Bei der Zahl der Akteure, die in der Wohlfahrtsliga das Feld beherrschen, hat es seit gut einem halben Jahrhundert keine Veränderungen ergeben. Neben den großen kirchennahen Organisationen Diakonie und Caritas, gibt es die Arbeiterwohlfahrt (AWO), den Paritätischen Wohlfahrtsverband, das Deutsche Rote Kreuz (DRK), und die Zentralwohlfahrtsstelle der Juden. Die Muslime Deutschlands sind bislang mit keinem Verband in der Liga der freien Wohlfahrtspflege vertreten. Genau um diesen Sachverhalt ging es in der Podiumsdiskussion am 14. November 2014 in der Villa Horion.

Die Veranstalter, die Aktion Gemeinwesen und Beratung (AGB e. V.) sowie die Agentur für partizipative Integration (API), hatten zum Thema ein sehr kompetentes und sachkundiges Podium zusammengestellt. Die Diskussionsrunde, die von dem Islamwissenschaftler Michael Kiefer moderiert wurde, bestand aus Emine Ogzuz (DITIB), Aiman Mazyek (ZMD), Samy Charchira (Paritätischer NRW) und Thorsten Nolting (Diakonie).

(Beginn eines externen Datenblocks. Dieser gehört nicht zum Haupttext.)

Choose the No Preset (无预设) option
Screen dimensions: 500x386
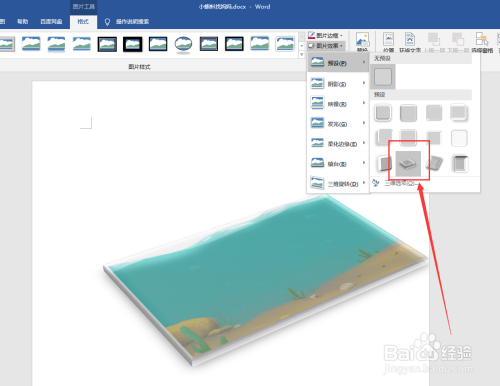click(x=383, y=77)
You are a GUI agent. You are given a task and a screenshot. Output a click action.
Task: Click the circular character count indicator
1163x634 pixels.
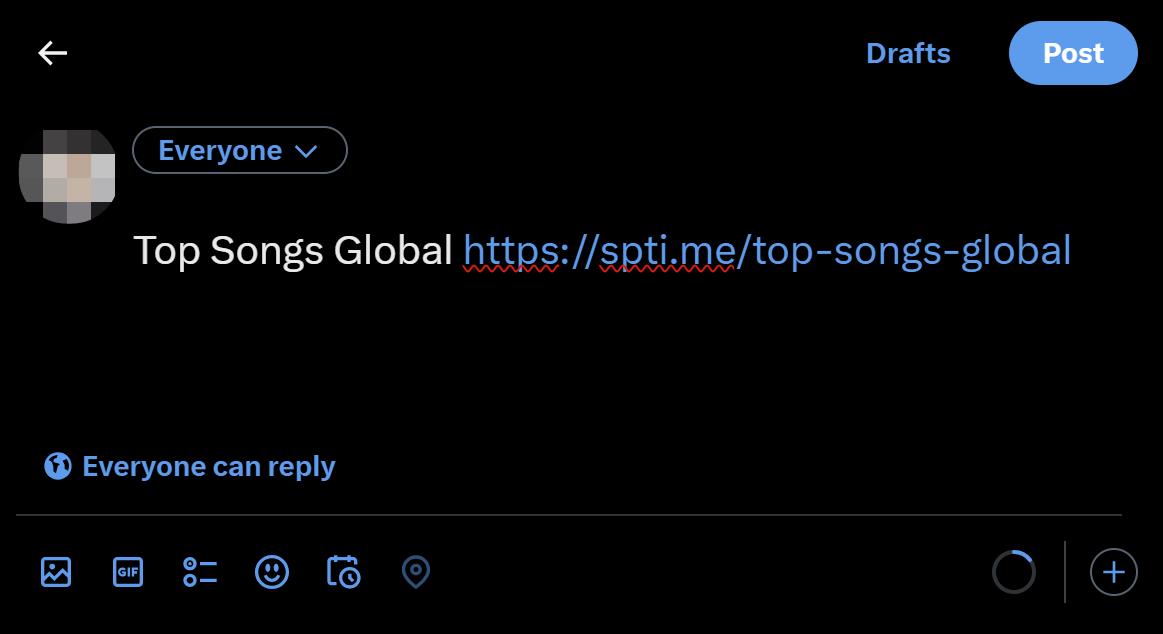coord(1014,572)

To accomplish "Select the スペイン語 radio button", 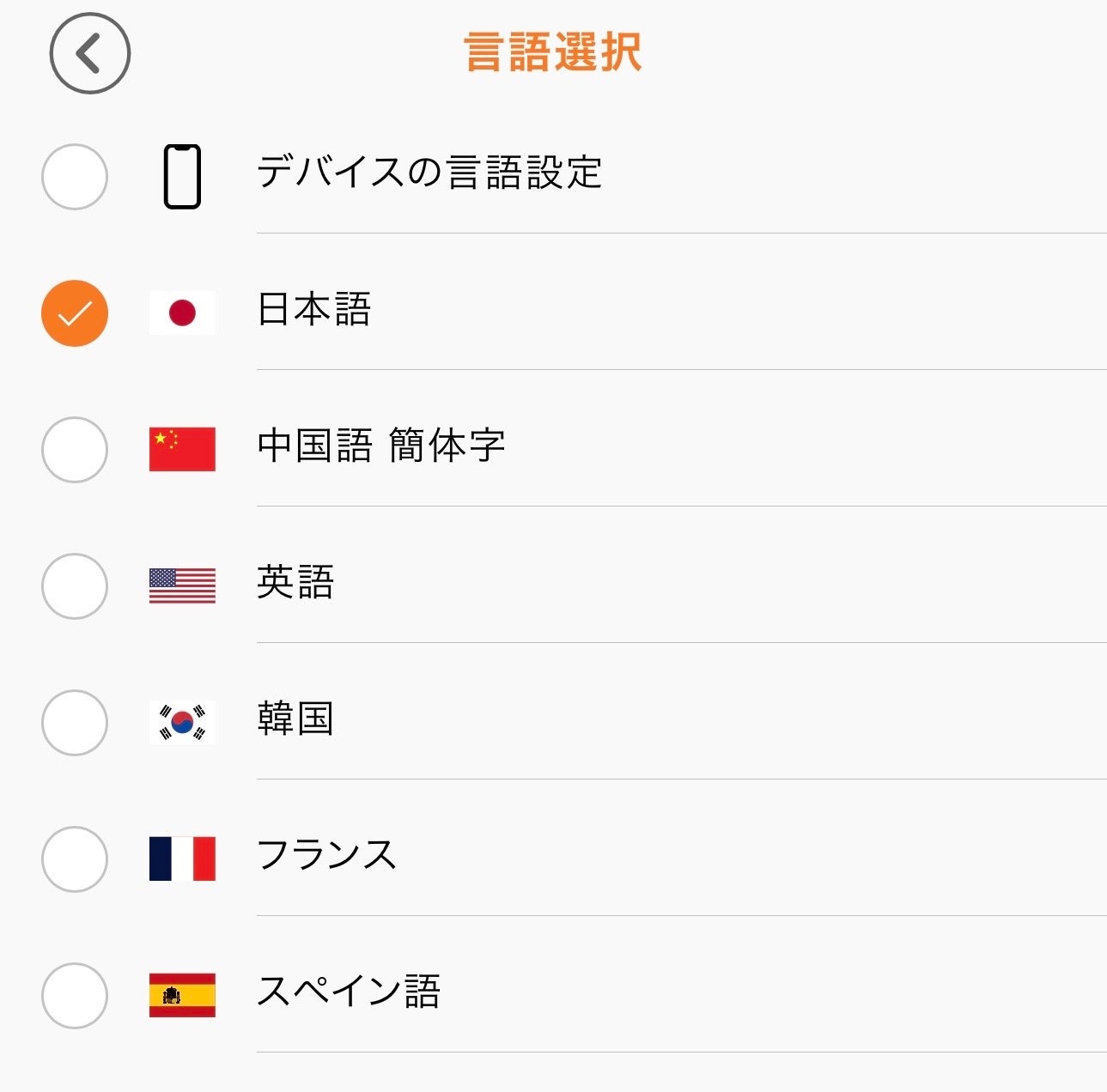I will click(x=75, y=995).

Bereits zu Beginn der Debatte wurde deutlich, dass die Gründung eines oder mehrerer islamischer Wohlfahrtsverbände nur eine Frage der Zeit ist. Auf dem Podium wurde unisono die Ansicht vertreten, dass ein muslimischer Trägerverband eine Bereicherung darstellen würde. Die Gründe, die hierzu genannt wurden, waren vielfältig. Aiman Mazyek wies darauf hin, dass ältere Muslime sich ungern dauerhaft von Pflegern mit anderem kulturellen und religiösen Hintergründen betreuen ließen. Ferner legten Eltern aus muslimischen Gemeinden bei Betreuungs- und Freizeitangeboten für ihre Kinder großen Wert auf eine Orientierung an islamischen Werten. Emine Oguz pflichtete dem bei und verwies in diesem Kontext auch auf die unzureichende interkulturelle Öffnung der etablierten Träger.

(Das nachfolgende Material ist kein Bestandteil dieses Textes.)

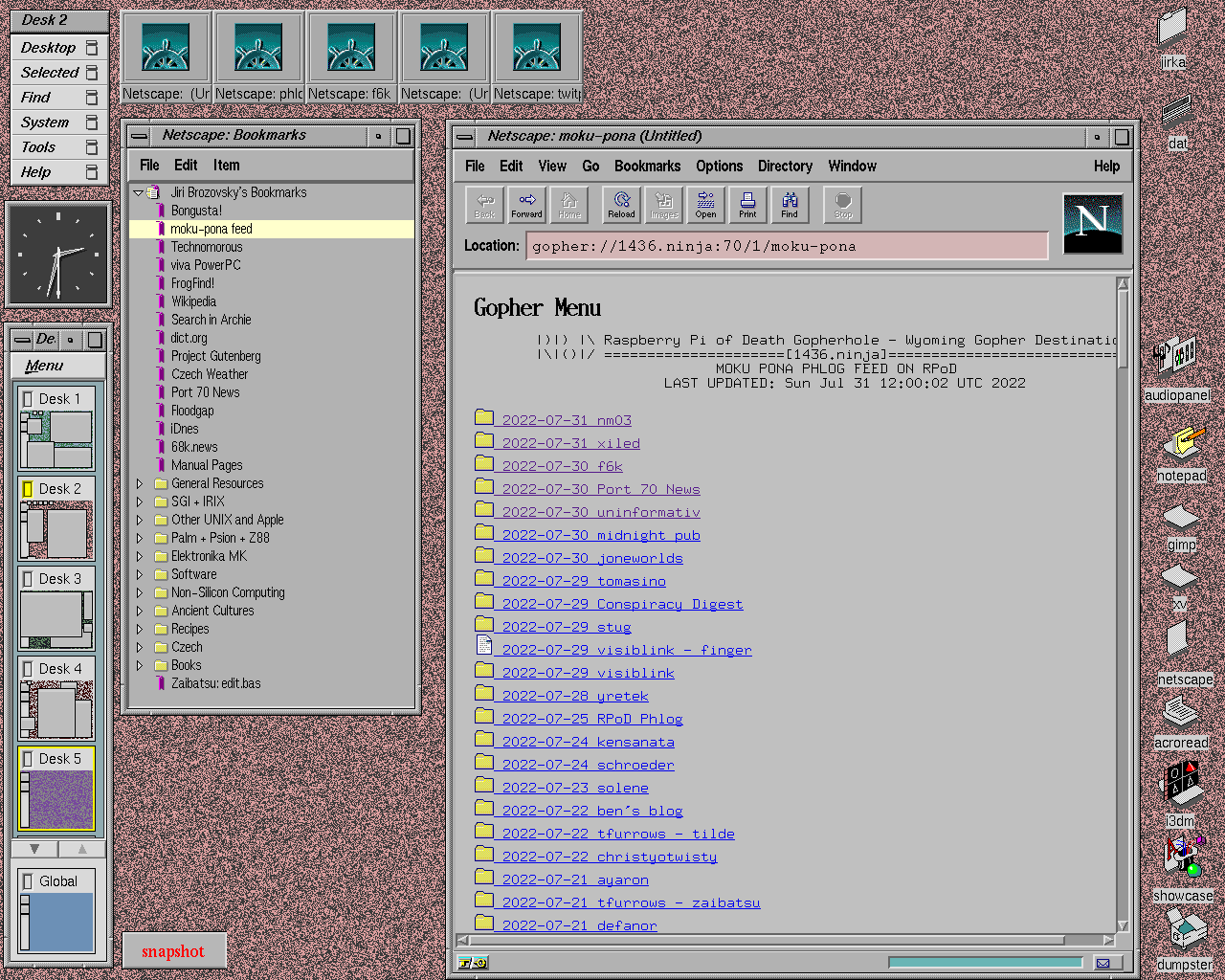Open the 2022-07-30 Port 70 News link
Screen dimensions: 1225x980
click(600, 489)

In der Diskussion wurde darüber hinaus deutlich, dass die Erfüllung von Wohlfahrtsaufgaben für die muslimischen Gemeinden keine Neuigkeit darstellt. Samy Chachira referierte die Leistungspalette der muslimischen Gemeinden. Dort gäbe es bereits Hausaufgabenhilfe, Jugendarbeit, Konfliktberatung und Sellsorge. Das Problem sei nur, dass all dies in ehrenamtlichen Kontexten geleistet werde. Dies müsse sich ändern. Emine Oguz berichtete, dass der Weg zu professionellen und öffentlich geförderten Strukturen alles andere als leicht sei. Anträge von muslimischen Gemeinden und Organisationen fänden nicht immer den ungeteilten Zuspruch der Verwaltung. Mitunter gäbe es auch Vorurteile, die nur mit erheblichem Aufwand aus dem Weg geräumt werden könnten.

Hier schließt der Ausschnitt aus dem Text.